Look through the data below and show every line that includes "computer".

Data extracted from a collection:
*** Block opens ***
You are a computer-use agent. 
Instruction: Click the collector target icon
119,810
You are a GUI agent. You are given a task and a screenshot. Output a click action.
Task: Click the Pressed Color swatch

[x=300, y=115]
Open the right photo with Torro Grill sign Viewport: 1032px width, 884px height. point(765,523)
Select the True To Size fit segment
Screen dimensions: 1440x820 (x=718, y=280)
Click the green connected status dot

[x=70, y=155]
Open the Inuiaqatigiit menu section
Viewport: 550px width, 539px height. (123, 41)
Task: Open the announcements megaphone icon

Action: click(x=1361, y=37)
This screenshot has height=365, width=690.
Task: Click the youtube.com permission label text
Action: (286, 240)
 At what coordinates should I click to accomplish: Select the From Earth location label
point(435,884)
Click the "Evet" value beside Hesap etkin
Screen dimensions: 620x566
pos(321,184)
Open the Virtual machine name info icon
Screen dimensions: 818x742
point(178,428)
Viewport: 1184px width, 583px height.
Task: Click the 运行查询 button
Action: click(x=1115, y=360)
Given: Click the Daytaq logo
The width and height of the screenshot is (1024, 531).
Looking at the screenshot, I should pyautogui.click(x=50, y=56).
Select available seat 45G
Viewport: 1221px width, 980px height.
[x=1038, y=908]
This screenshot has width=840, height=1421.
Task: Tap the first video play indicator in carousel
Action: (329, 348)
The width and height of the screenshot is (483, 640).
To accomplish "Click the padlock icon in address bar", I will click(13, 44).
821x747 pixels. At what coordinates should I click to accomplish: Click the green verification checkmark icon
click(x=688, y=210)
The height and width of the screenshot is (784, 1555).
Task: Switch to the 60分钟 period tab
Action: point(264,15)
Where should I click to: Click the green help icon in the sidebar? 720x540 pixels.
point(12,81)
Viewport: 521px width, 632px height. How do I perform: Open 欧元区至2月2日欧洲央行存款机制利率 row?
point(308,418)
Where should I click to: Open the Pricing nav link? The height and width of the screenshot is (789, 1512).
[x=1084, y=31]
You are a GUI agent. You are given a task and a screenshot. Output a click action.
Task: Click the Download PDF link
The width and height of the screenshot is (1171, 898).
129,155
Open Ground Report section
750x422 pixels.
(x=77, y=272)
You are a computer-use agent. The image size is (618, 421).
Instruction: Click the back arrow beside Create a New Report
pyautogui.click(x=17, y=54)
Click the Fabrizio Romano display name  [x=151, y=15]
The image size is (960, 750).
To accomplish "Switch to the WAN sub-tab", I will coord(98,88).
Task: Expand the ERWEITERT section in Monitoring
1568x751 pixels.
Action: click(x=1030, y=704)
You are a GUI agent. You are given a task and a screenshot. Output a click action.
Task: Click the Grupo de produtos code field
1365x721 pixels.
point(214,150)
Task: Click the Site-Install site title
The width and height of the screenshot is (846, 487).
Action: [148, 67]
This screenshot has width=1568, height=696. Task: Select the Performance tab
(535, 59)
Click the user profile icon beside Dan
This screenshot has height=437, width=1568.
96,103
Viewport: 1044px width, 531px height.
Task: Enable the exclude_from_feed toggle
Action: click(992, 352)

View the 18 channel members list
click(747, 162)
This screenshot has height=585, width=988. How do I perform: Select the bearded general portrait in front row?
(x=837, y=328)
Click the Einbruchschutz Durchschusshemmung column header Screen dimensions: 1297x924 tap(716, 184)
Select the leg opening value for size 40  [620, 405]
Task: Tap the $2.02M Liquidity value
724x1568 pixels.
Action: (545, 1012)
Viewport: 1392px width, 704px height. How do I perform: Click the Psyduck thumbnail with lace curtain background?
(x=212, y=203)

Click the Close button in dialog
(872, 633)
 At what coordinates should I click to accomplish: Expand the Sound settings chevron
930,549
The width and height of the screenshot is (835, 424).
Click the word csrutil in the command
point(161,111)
*** Block closes ***
_OUTPUT_
You are a computer-use agent. 
You are a computer-use agent. The image size is (618, 421).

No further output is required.